■ Problem description: Please, starting at the line that contains "Task: Visit aupairireland.ie", reproduce every line exactly until the records run out, skipping all pictures.

■ Data:
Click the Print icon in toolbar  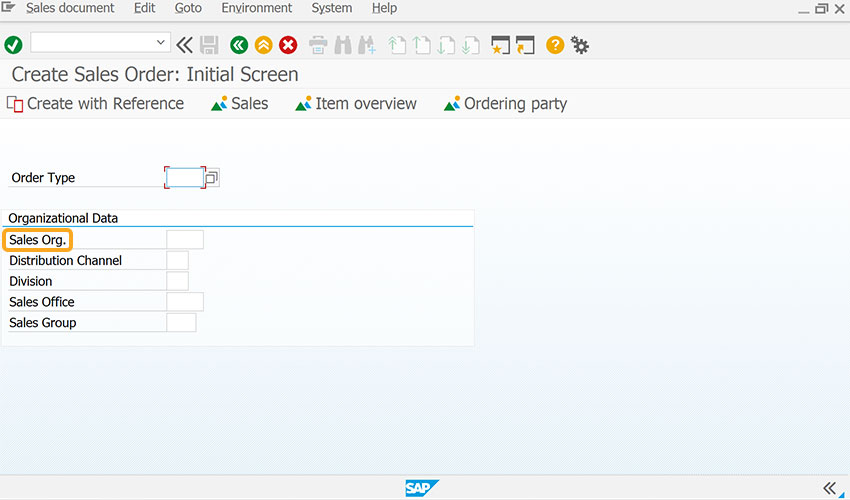coord(318,45)
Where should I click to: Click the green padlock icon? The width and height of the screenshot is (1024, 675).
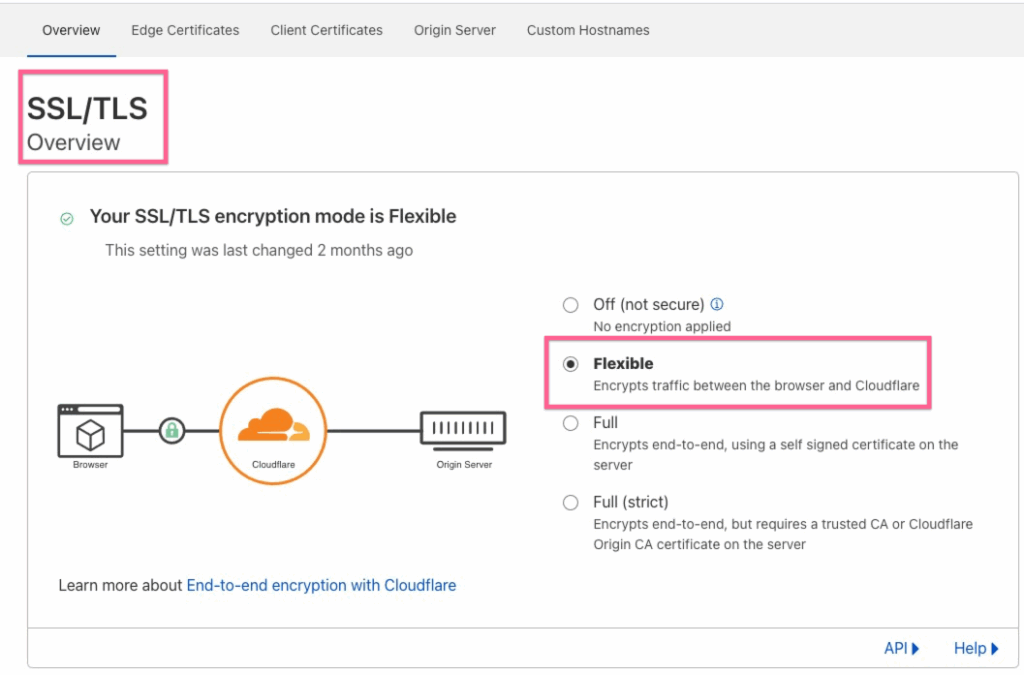point(172,431)
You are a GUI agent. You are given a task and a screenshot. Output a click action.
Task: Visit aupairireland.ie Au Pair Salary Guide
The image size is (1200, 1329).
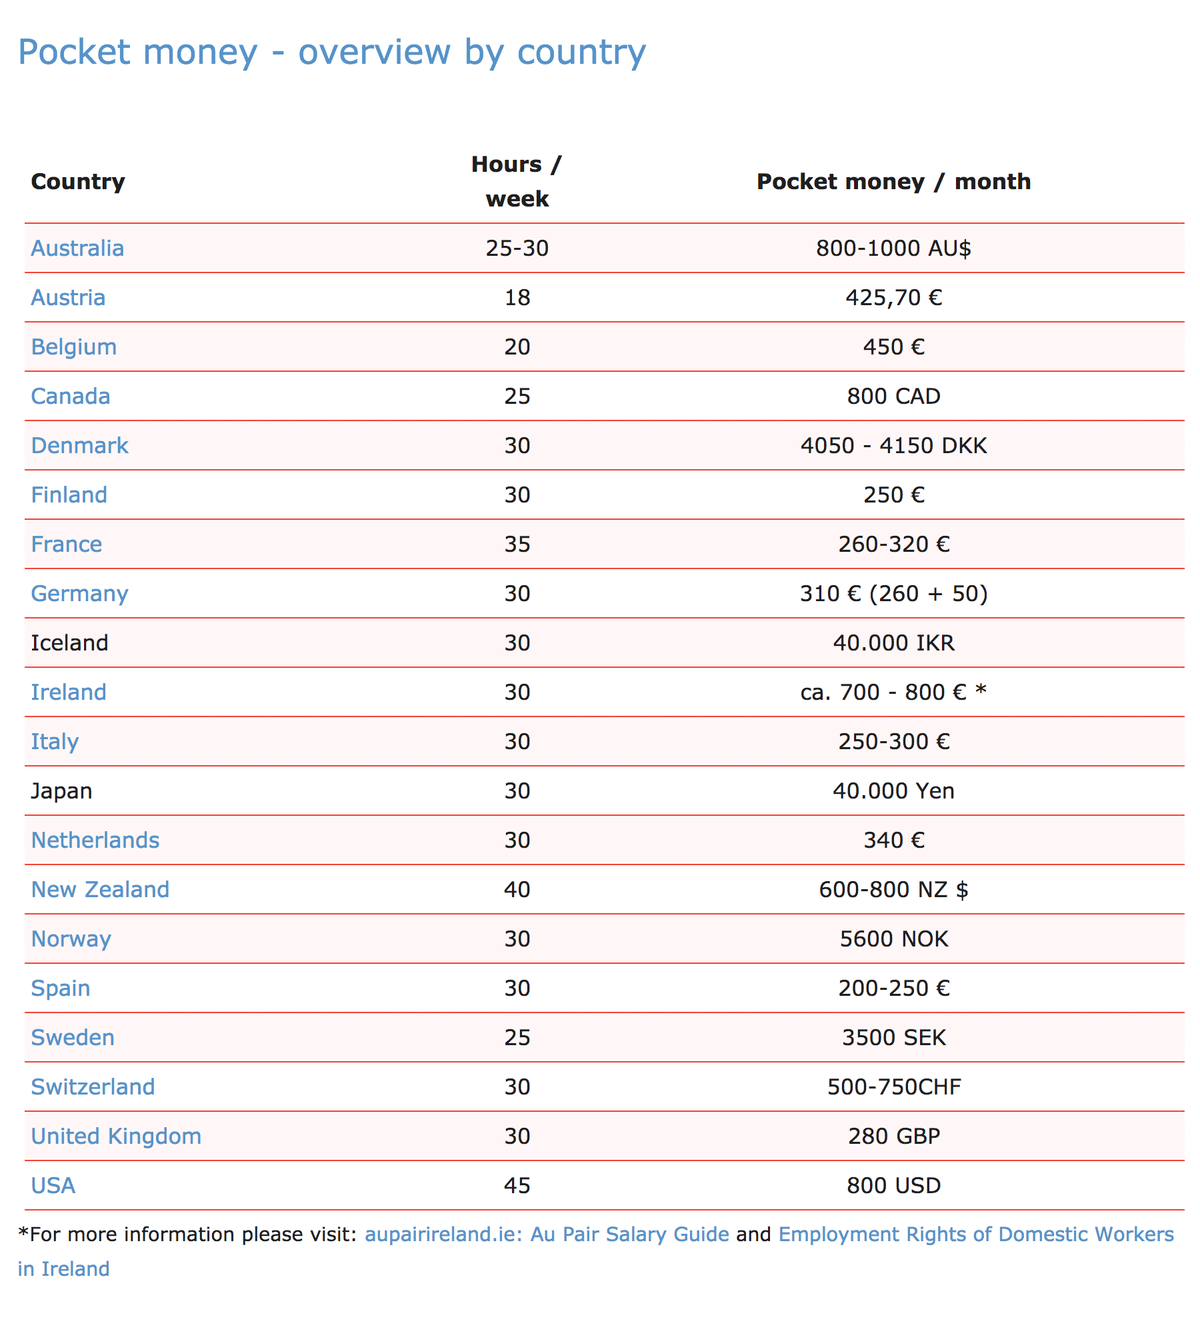click(x=547, y=1234)
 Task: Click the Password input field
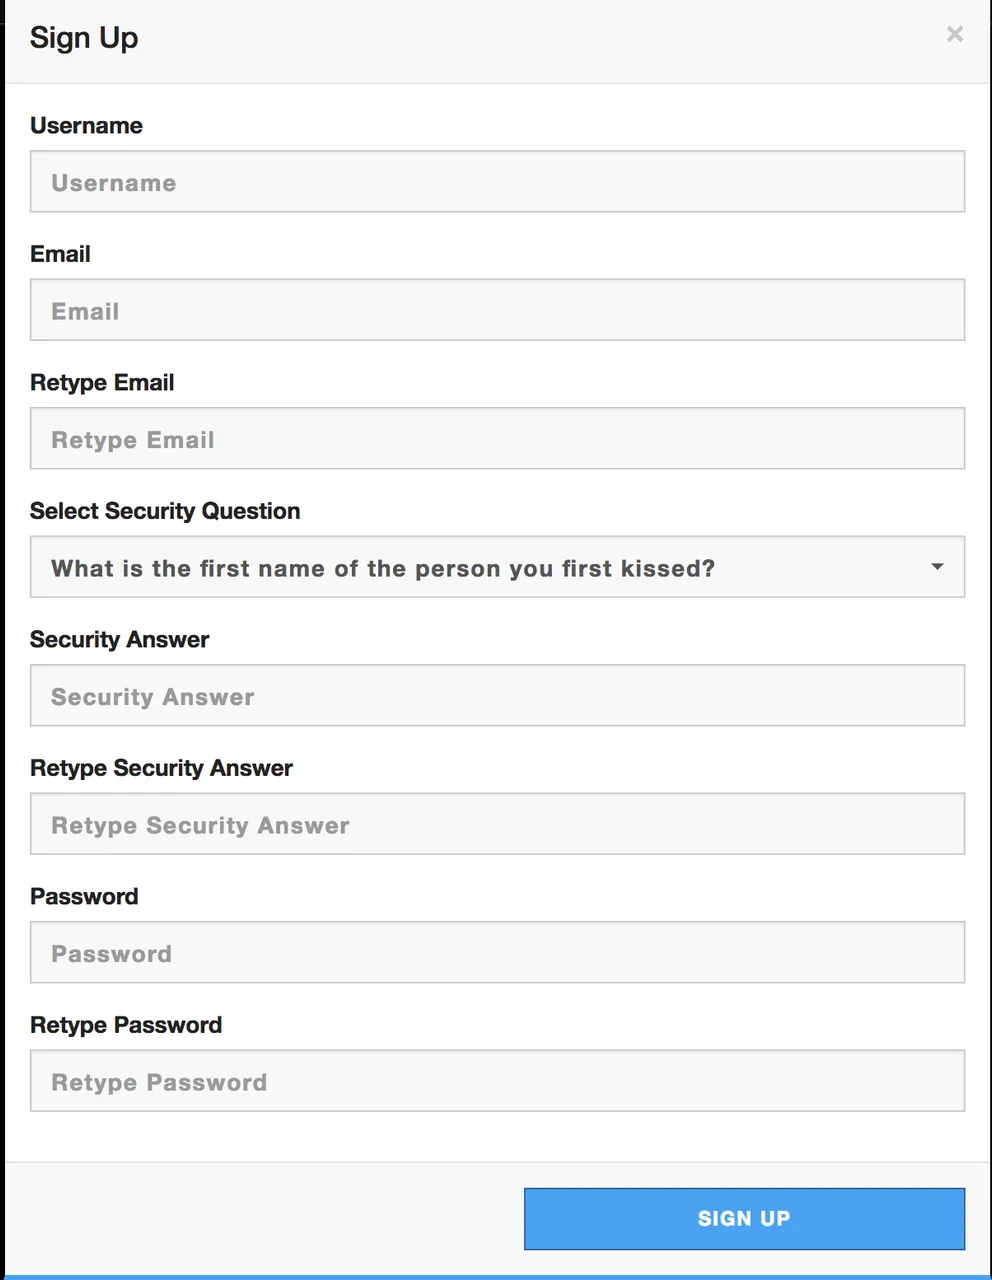pyautogui.click(x=497, y=952)
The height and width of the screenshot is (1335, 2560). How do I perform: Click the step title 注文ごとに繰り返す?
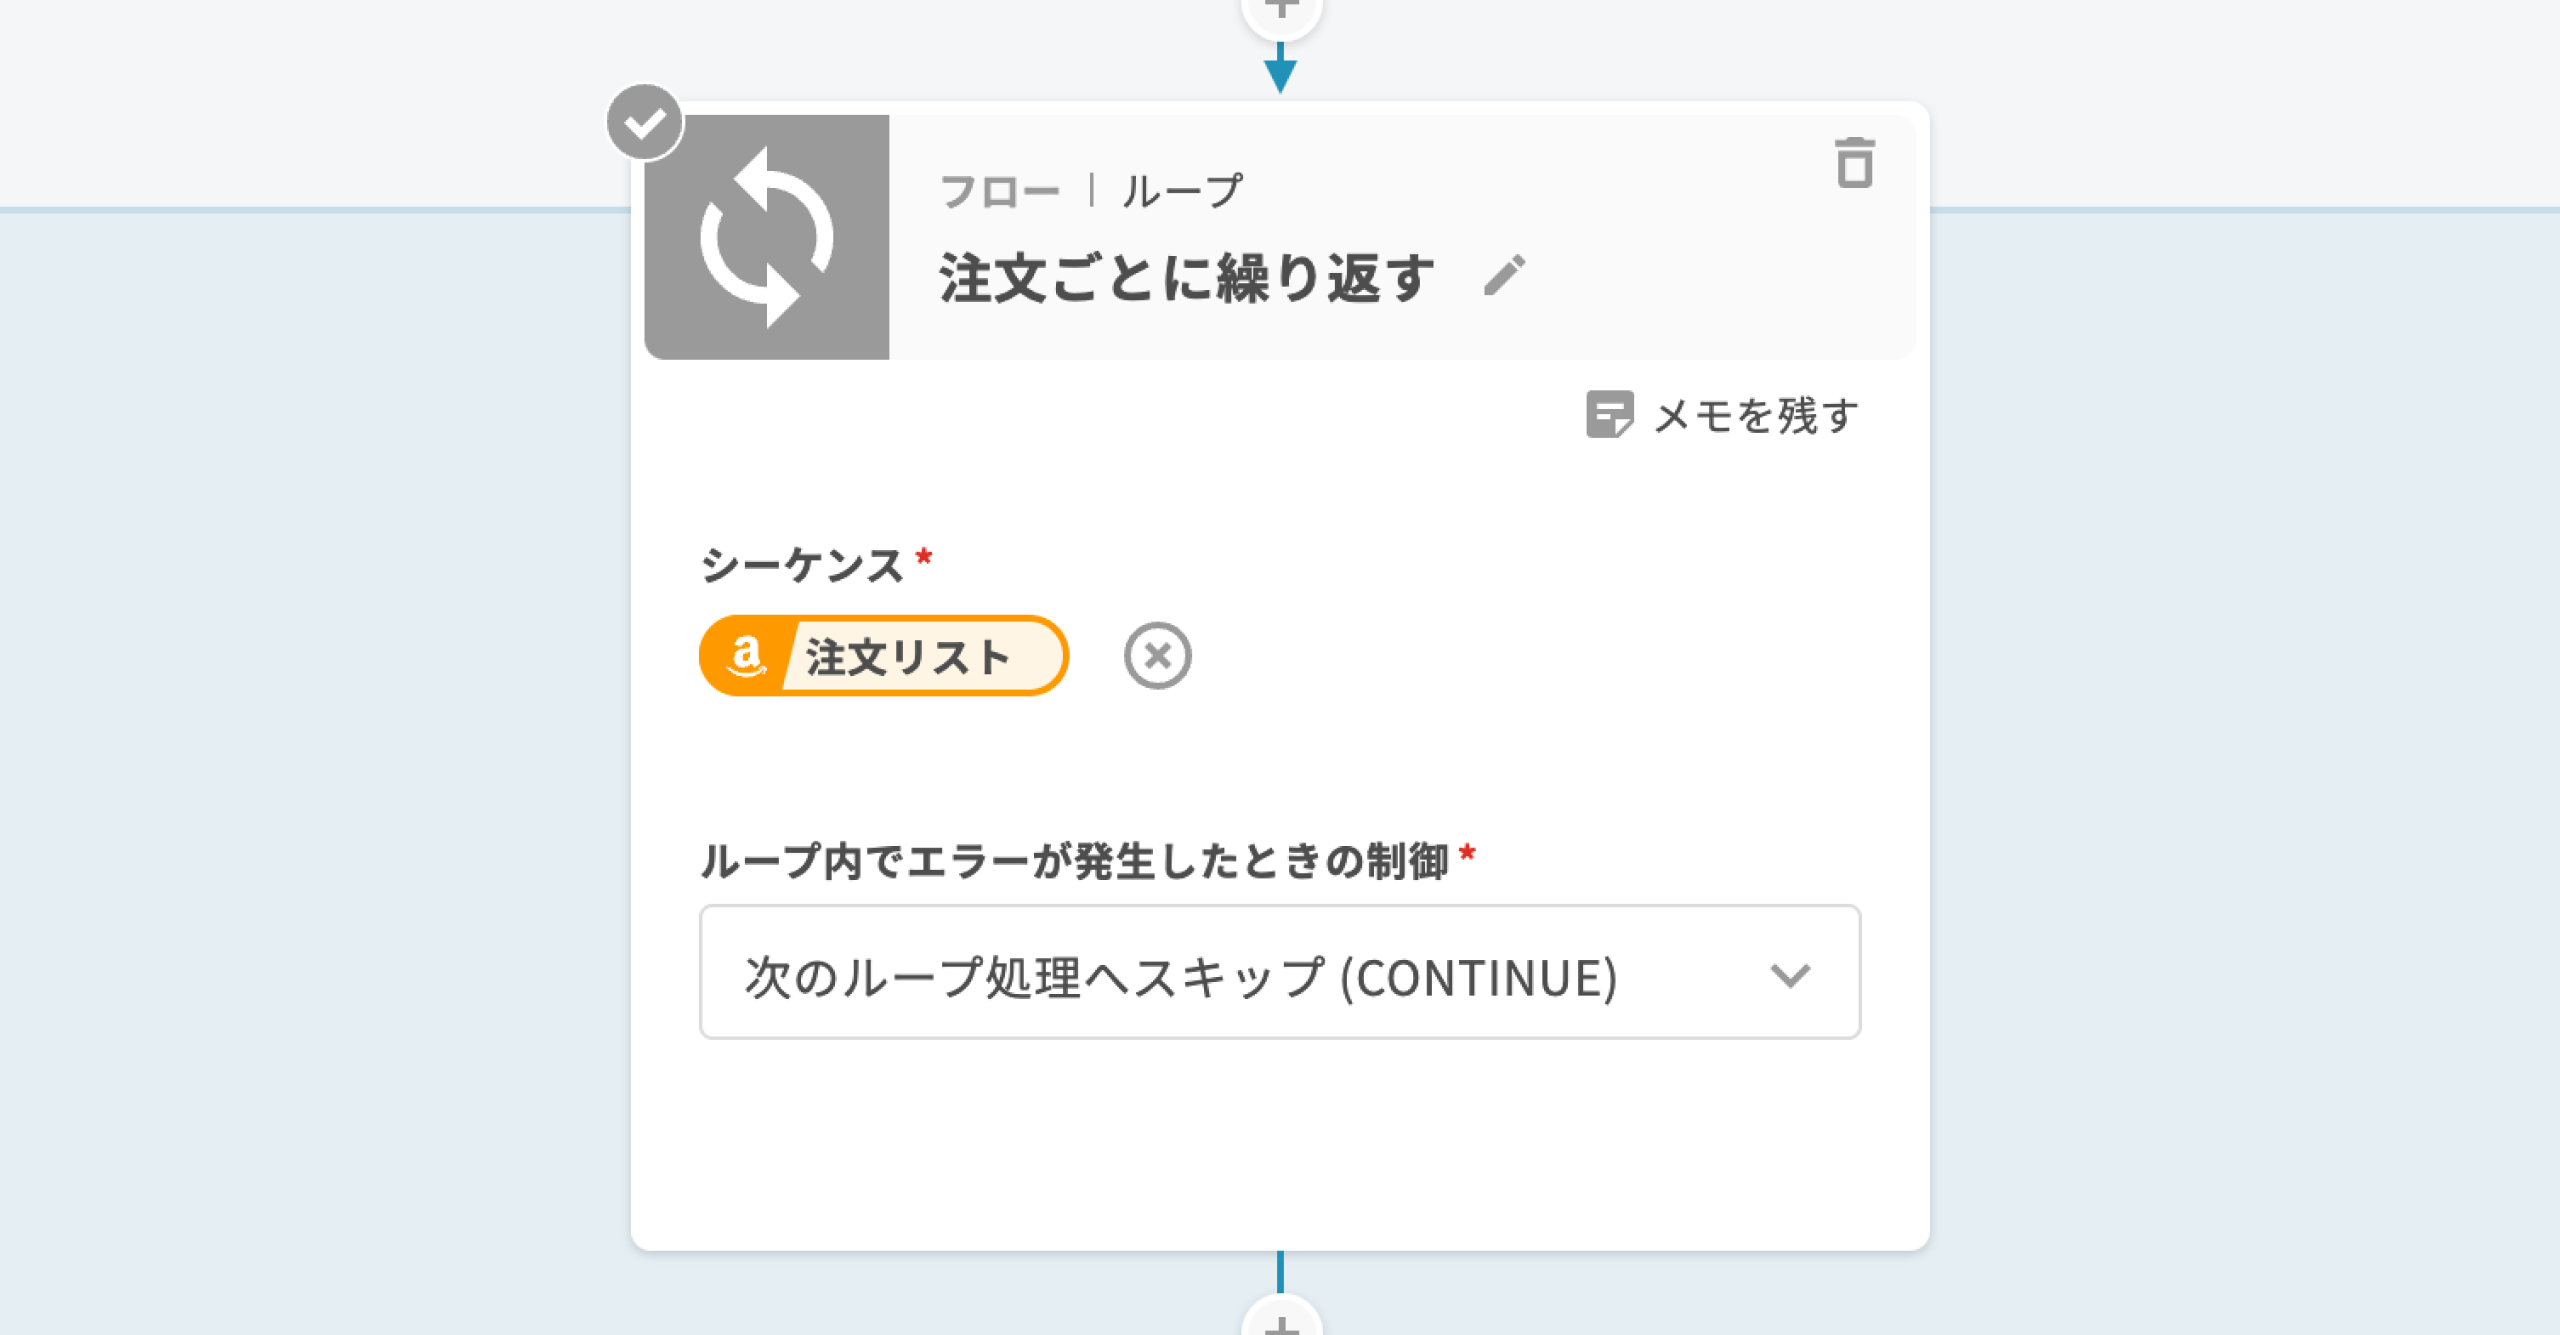pyautogui.click(x=1186, y=277)
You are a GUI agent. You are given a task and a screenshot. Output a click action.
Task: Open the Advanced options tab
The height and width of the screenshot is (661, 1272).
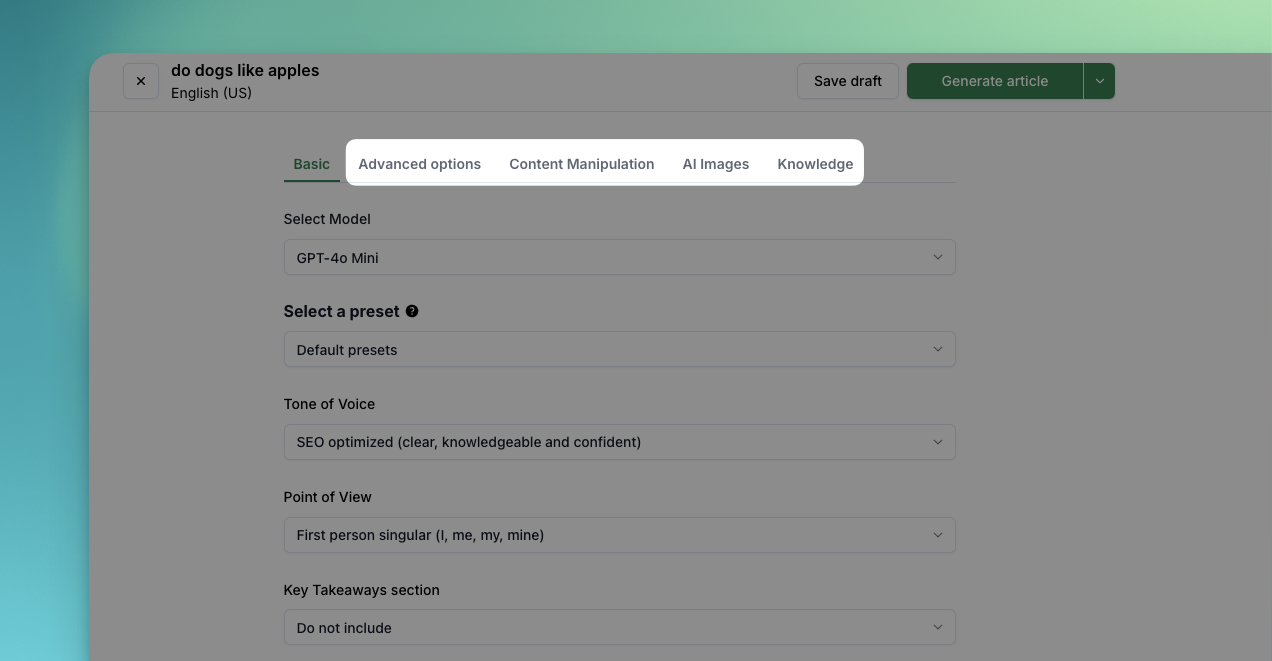(x=419, y=164)
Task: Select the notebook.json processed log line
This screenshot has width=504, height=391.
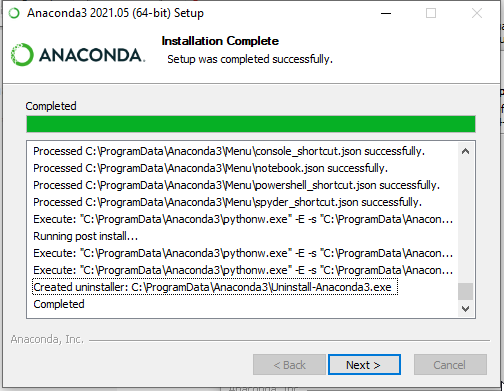Action: [x=210, y=168]
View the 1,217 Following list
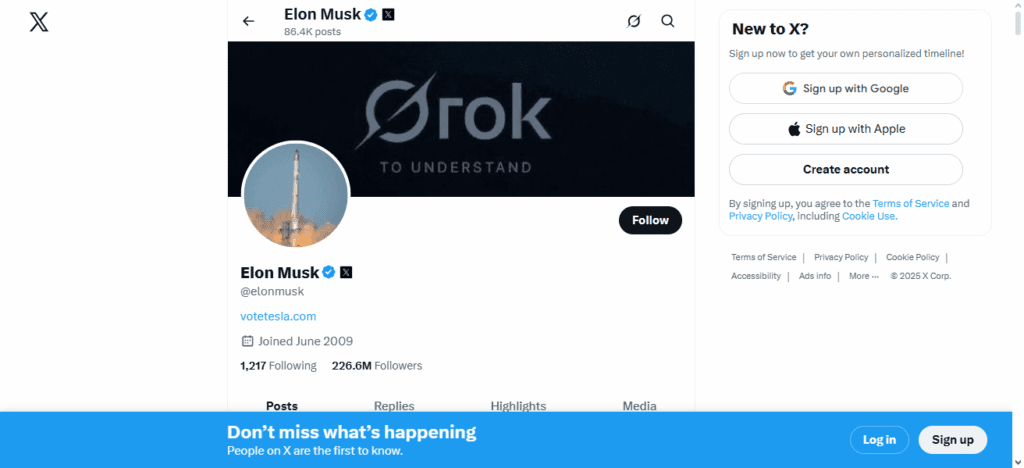 pos(278,366)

■ Written solution:
Task: Visit aupairireland.ie Au Pair Salary Guide
The image size is (1200, 1329).
click(x=547, y=1234)
 Task: Click the Password input field
pyautogui.click(x=497, y=952)
The height and width of the screenshot is (1335, 2560). How do I perform: Click the step title 注文ごとに繰り返す?
pyautogui.click(x=1186, y=277)
You are a GUI agent. You are given a task and a screenshot. Output a click action.
Task: Open the Advanced options tab
The height and width of the screenshot is (661, 1272).
(x=419, y=164)
Task: Select the notebook.json processed log line
This screenshot has width=504, height=391.
Action: [x=210, y=168]
View the 1,217 Following list
 pos(278,366)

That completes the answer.